In 2004 Bill Gates predicted that the spam problem would be solved within two years. He was spectacularly wrong. The problem got worse and 2007 was the worst year yet for email spam. Experts believe that up to 90 per cent of all email is now generated by spam robots. 2007 was also the year where the total of spam emails surpassed genuine person-to-person emails: 10.8 trillion to 10.5 trillion. The gap is only likely to increase. Estimates range from 60 to 150 million emails a day spruiking penis extensions, Viagra and a variety of get-rich schemes. While the most common reaction to spam is annoyance, it is also harmful.
Spam is generally used to refer to unsolicited or unrequested junk
emails over the Internet, known as unsolicited bulk emails. Unlike regular advertising email, the sender cannot be reliable contacted and the receiver cannot unsubscribe. Spam affects productivity. In Australia, the time and bandwidth lost to spam is estimated to cost business $2 billion a year. A 2004 National Technology Readiness survey (pdf) in the US found workers spend 2.8 minutes a day deleting spam at a cost to business of $21.6 billion in lost productivity.
In response to the growing problem, the US implemented the CAN-SPAM Act in 2003. The act banned misleading header information, deceptive subject lines, and gave email recipients an opt out method that asked the sender not to send future email messages to that email address. The act was heavily watered down after pressure from lobby groups including the Direct Marketing Association. Anti-spam activists dubbed the act ‘you can spam act’ saying the act did not outlaw the practice and instead appeared to give federal approval to spammers.

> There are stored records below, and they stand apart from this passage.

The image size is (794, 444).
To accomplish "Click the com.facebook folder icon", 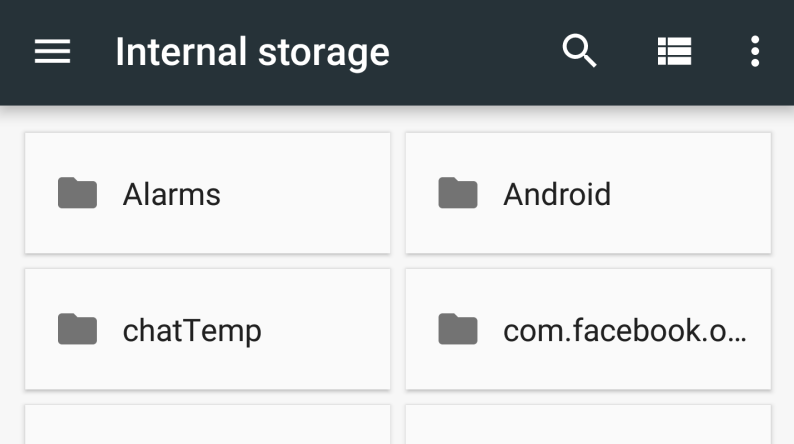I will [x=458, y=329].
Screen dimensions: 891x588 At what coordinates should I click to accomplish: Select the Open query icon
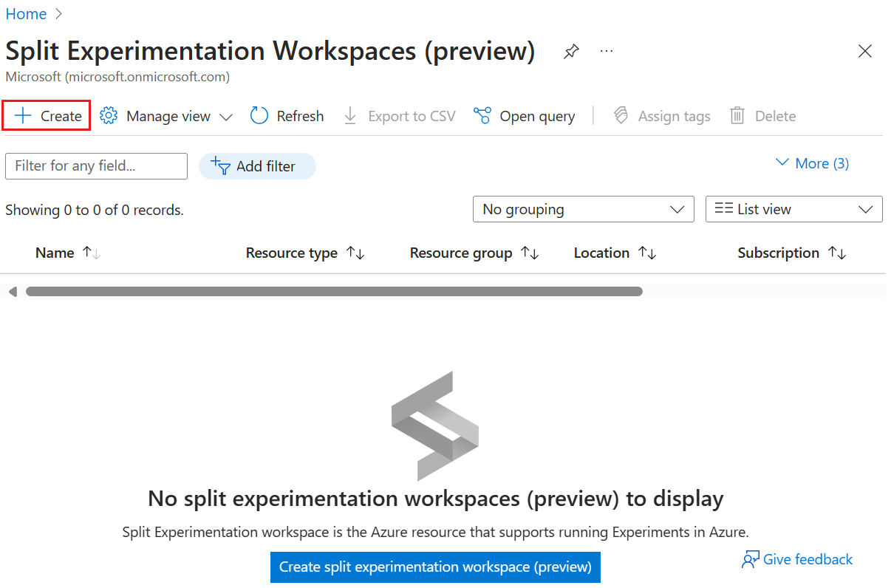click(x=481, y=115)
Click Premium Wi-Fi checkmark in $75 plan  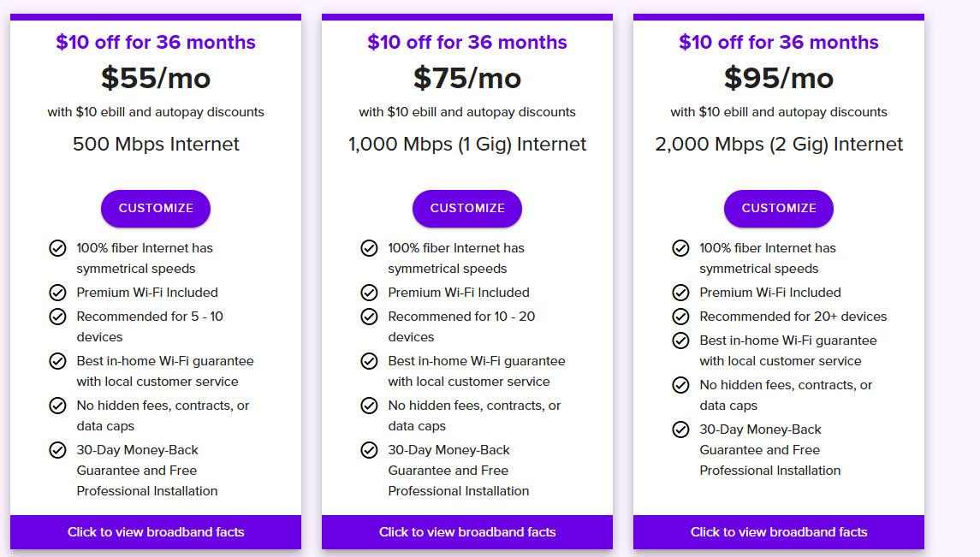[370, 293]
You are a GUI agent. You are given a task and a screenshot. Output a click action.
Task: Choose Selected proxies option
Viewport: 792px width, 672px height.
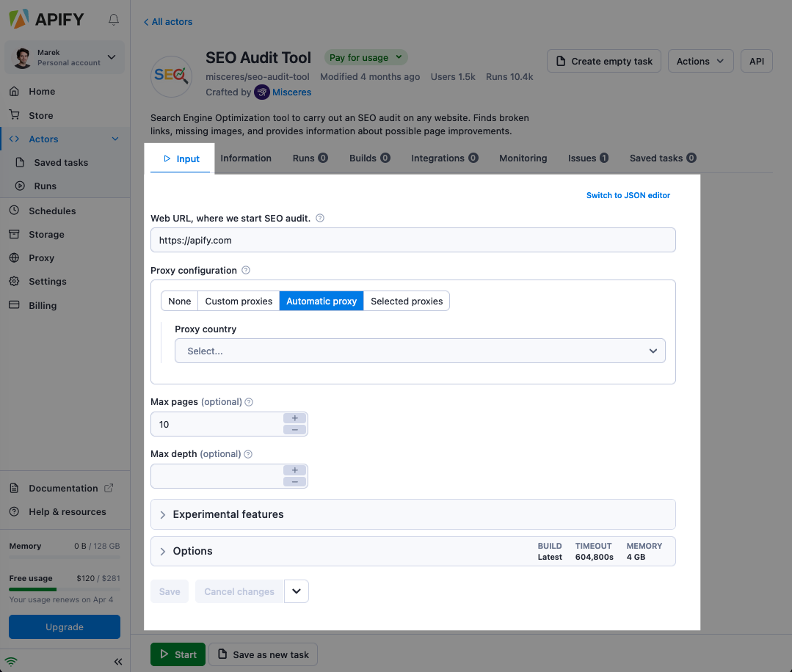406,301
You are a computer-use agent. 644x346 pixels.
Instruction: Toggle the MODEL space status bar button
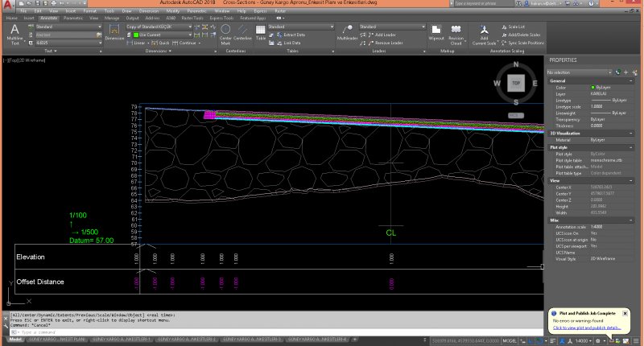coord(508,340)
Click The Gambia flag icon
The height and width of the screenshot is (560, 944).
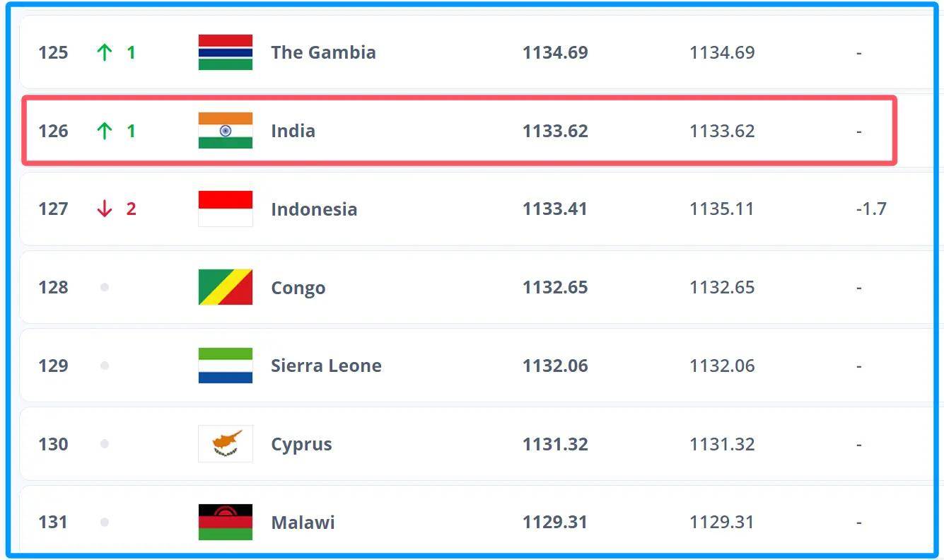226,52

Where as the US legislation is opt-out, the Australian Spam Act of the same year went much further with its ‘opt in’ clause. The act makes it illegal to send ‘unsolicited commercial electronic messages’ from Australia exempting only charities, religious organisations, political parties and the Government. The act covers email, instant messaging and other mobile phone messaging but does not include telephone traffic. Despite the stiff million dollar plus penalties, the act has been ineffective due to its inability to reach foreign spammers.

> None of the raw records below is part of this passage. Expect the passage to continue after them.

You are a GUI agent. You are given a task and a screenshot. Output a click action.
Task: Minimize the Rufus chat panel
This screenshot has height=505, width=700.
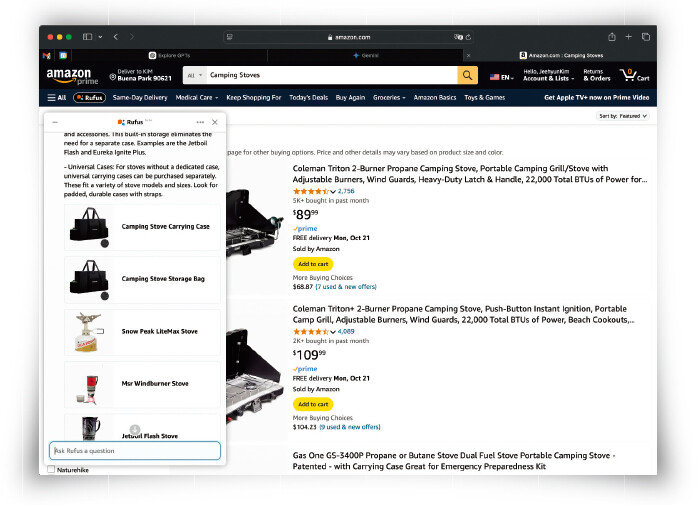[x=55, y=122]
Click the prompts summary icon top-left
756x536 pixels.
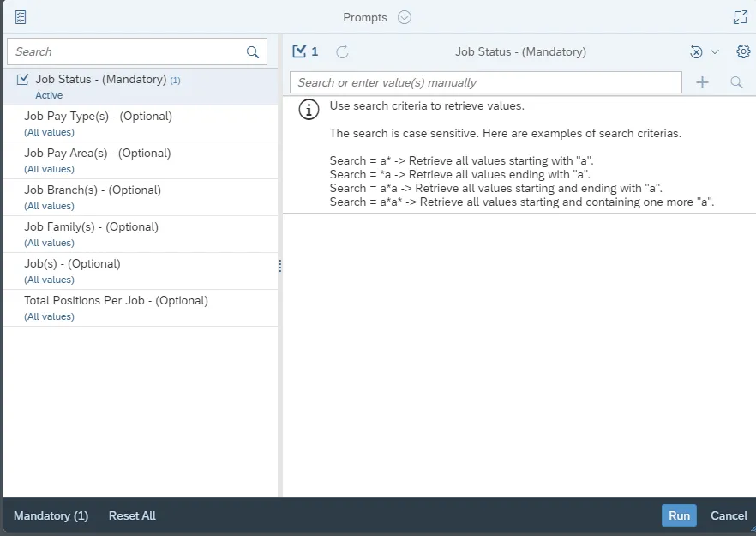click(x=21, y=17)
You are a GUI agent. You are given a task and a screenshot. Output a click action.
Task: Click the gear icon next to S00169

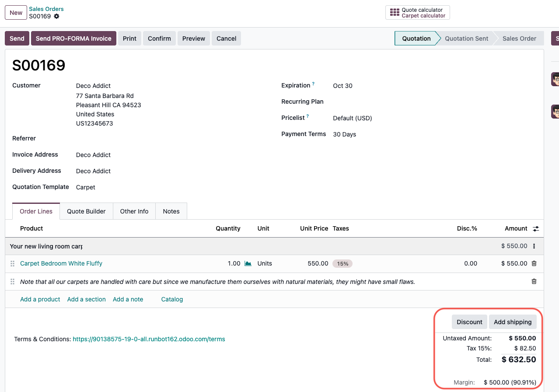(x=56, y=17)
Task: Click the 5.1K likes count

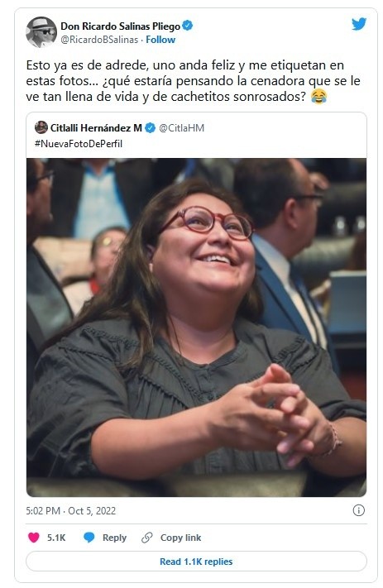Action: (56, 538)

As Email filters have become more sophisticated in their response to the problem, so too have the spammers tactics themselves. Thus while filters look for common used spam words, do check-sum based filtering, and perform statistical analysis and authorisation, the spammers have hit back by disguising their messages. Thus they are replete with words like “pen1s”, “s3x” and “\ /i@gra”. And to overcome the Bayesian filtering technique (based on keyword likelihood theories), spammers include nonsense text such as “group jed dash grille.jar aghast waxen squad kerry”, a technique known as Bayesian poisoning.

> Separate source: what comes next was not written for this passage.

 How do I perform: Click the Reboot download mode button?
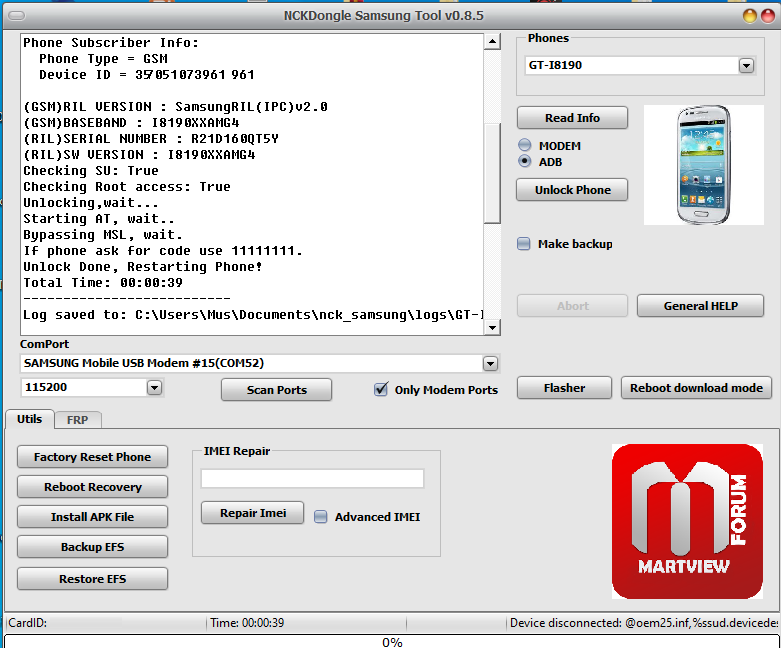coord(696,388)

While mail servers run spam filtering software such as Spam Assassin to mark those mails it thinks are spam and place them in dedicated spam folders, it remains an inexact science. User must continue to examine spam emails before deletion in case they really are not spam. Spammers get most of their distribution lists by using programs to crawl the web sniffing out email addresses.
A Center for Democracy & Technology study of what types of addresses are more likely targeted, showed the best way of combating this is by publicly listing an address in human readable form such “name AT place DOT com” so that bots cannot pilfer it for spam use. Despite these measures, spam is likely here to stay, according to Greg Toto, vice president of products and operations at computer security firm BigFix. “Eliminating spam is a war you cannot win," he says. "It is much cheaper to send spam than stop it.”